13 de Enero de 2024. Plaza de Moroleón, Guanajuato, México. Casi lleno.
Pablo Hermoso de Mendoza (dos orejas y oreja); Arturo Saldívar (palmas y silencio); y Arturo Gilio (dos orejas y oreja).
Actuaron también los Forcados Amadores de México.
Pablo Moreno (1 y 4) Julián Hamdan (2, 3, 5 y 6) y Aurelio Franco (6-bis).
Pablo hizo los deberes para salir en hombros pues desorejó a su primero, un astado de Pablo Moreno con son y recorrido al que le realizó una lidia exacta y de mucho lucimiento. REGALIZ lo saludó y de inmediato se lo enroscó haciéndole describir círculos cada vez más cortos para recortarle los terrenos e inmediatamente después se reunió con él en dos ocasiones para castigarle. NAVEGANTE aprovechó las condiciones del astado y protagonizó momentos de mucha verdad ante un oponente que no se dejaba ganar la cara fácilmente.

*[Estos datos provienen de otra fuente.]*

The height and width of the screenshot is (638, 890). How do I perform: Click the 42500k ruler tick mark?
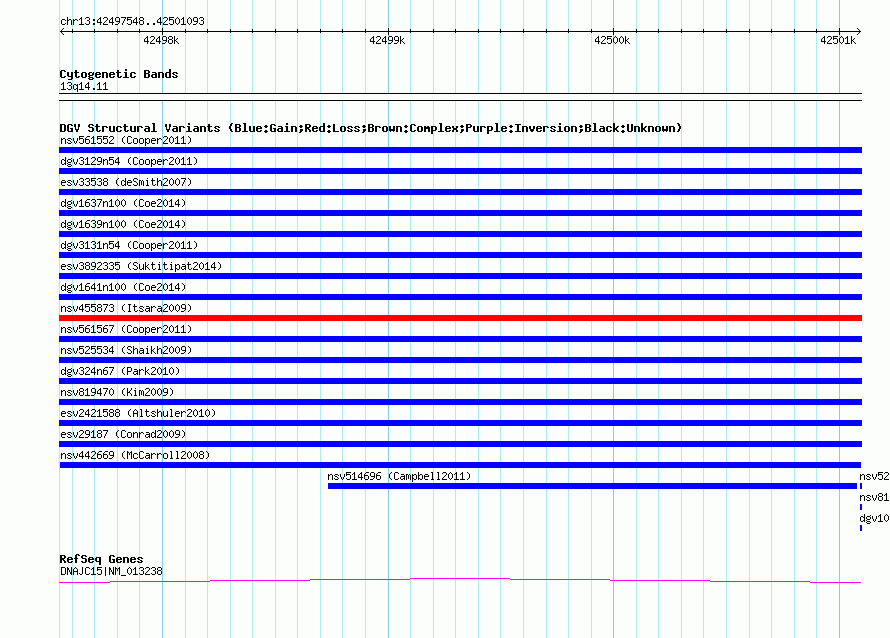[x=612, y=32]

El tordo cada día se ve con más aplomo y dominio de los terrenos. En su lugar llegó ILUSIÓN, teniendo ahora un adversario más a tono para mostrar ese toreo de caras que tanto impacta en los tendidos y que hoy, con dos banderillas de por medio, fue fuertemente aplaudido. Para rematar la faena apareció GENEROSO que le está dando una regularidad a Pablo en los hierros finales que hace tiempo no le veíamos y así llegaron las cortas, un par a dos manos, los desplantes y un rejón eficaz que le aseguró el doble premio al jinete en plaza.
La faena a su segundo tuvo, si cabe, un más alto nivel pues el de Pablo Moreno, tras ser atemperado con un solo rejón de castigo a lomos de NOMADA llegó con mayor fuelle al tercio de banderillas y sus bravas embestidas dieron un matiz más emotivo a lo que con él realizaron TALENTO y MALBEC. El castaño dejó en Moroleón una impronta de su mejor toreo, hermosinas incluidas, y demostró el porqué su criador y jinete lo considera uno de los caballos con mayor potencial de la cuadra. Todo lo hizo bien y con clase. MALBEC no se quedó atrás en su estilo de toreo y las piruetas de hoy le pusieron la piel de gallina a más de uno en la plaza por lo ceñido que fueron y porque el toro aún se le venía con fuerza. La faena pintaba para rabo y eso se afianzó con un inusual carrusel de rosas, otro muy buen par a dos manos pero en la suerte suprema sólo entró medio rejón, suficiente a final de cuentas para que el astado doblase más sin embargo condicionó al palco para que sólo otorgara una oreja.